Find the result of the following code:
long long pairsFormLCM( int n ) {
long long res = 0;
for( int i = 1; i <= n; i++ )
for( int j = i; j <= n; j++ )
if( lcm(i, j) == n ) res++; // lcm means least common multiple
return res;
}
A straight forward implementation of the code may time out. If you analyze the code, you will find that the code actually counts the number of pairs (i, j) for which lcm(i, j) = n and (i ≤ j).
Input
Input starts with an integer T (≤ 200), denoting the number of test cases.
Each case starts with a line containing an integer n (1 ≤ n ≤ 1e14).
Output
For each case, print the case number and the value returned by the function ‘pairsFormLCM(n)’.
Sample Input
15
2
3
4
6
8
10
12
15
18
20
21
24
25
27
29
Sample Output
Case 1: 2
Case 2: 2
Case 3: 3
Case 4: 5
Case 5: 4
Case 6: 5
Case 7: 8
Case 8: 5
Case 9: 8
Case 10: 8
Case 11: 5
Case 12: 11
Case 13: 3
Case 14: 4
Case 15: 2
题意: 给你一个正整数n,让你求满足LCM(i,j) = n 的数对(i,j)有多少个
新知: 暴力不可解,然后做这个题时想了各种思路,都感觉时间复杂度爆炸。肝了一个多小时后选择放弃QAQ
然后一查题解发现了自己数论知识的盲区……
就是质因数分解和LCM和GCD之间有联系,自己发现一篇讲解不错,可以查看
https://www.cnblogs.com/linliu/p/5549544.html
AC代码:
#include<bits/stdc++.h>
using namespace std;
typedef long long LL;
const int maxn = 1e7+1000;
const int MAXN = 1e3+5;
bool p[maxn];
int prime[maxn/10];
int a[MAXN];
int b[MAXN];
int tot;
int num;
void Init()

▶ _数据_:

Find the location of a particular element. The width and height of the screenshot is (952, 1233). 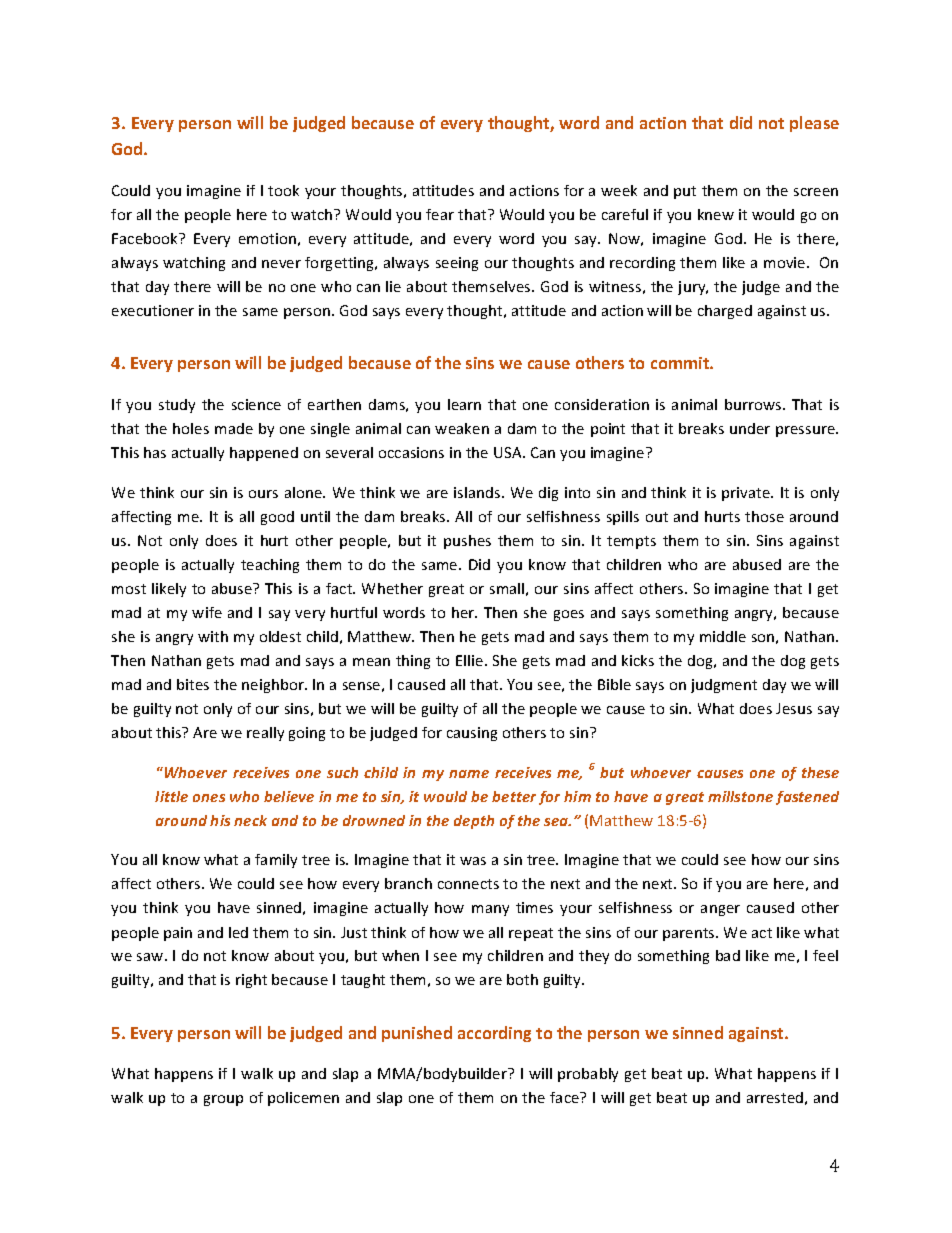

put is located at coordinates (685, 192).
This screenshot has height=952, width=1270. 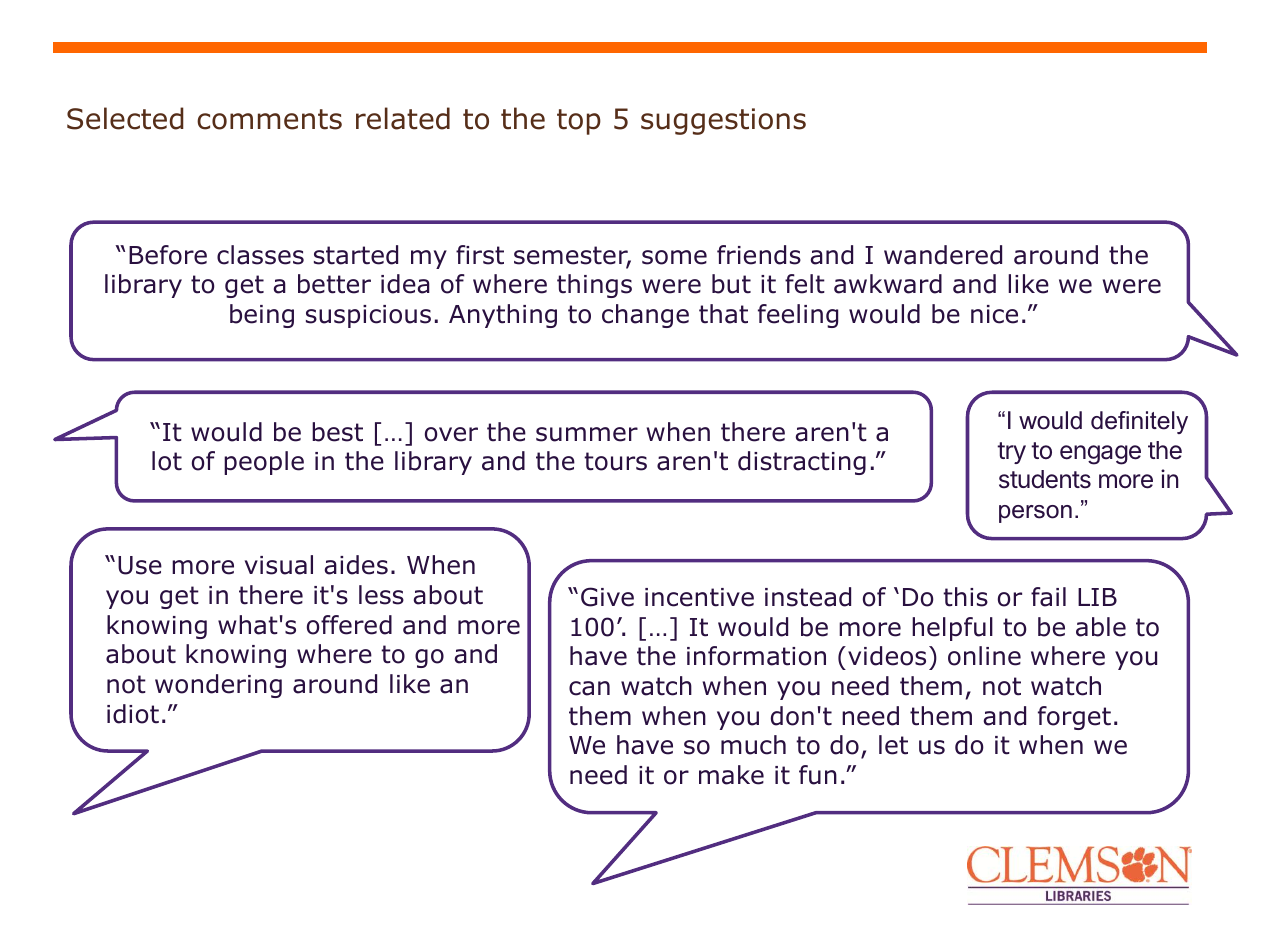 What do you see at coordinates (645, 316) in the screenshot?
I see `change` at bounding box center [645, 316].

▶ _任务说明_:
A. 根据LCM题解,测试用例数T最大是多少?
B. 请从LCM题解的最后一行之后续写下去。

▶ _书面回答_:
A. T不超过200。

B.
{
tot = 0;
memset(p,true,sizeof(p));
p[0] = p[1] = false;
for(LL i=2;i<maxn;i++)
{
if(p[i]){
prime[tot++] = i;
for(LL j=i*i;j<maxn;j+=i) p[j] = false;
}
}
}
void dec(LL x)
{
num = 0;
memset(a,0,sizeof(a));
memset(b,0,sizeof(b));
for(int i=0;1LL*prime[i]*prime[i]<=x;i++)
{
if(x%prime[i] == 0){
a[num] = prime[i];
while(x%prime[i] == 0)
{
b[num]++;
x/=prime[i];
}
num++;
}
}
if(x!=1){
a[num] = x;
b[num] = 1;
num++;
}
}
int main()
{
#ifdef LOCAL_FILE
freopen("in.txt","r",stdin);
#endif
// ios_base::sync_with_stdio(false);
// cin.tie(NULL),cout.tie(NULL);
int t;
int id = 1;
scanf("%d",&t);
Init();
while(t--)
{
LL n;
scanf("%lld",&n);
dec(n);
LL ans = 1;
for(int i=0;i<num;i++)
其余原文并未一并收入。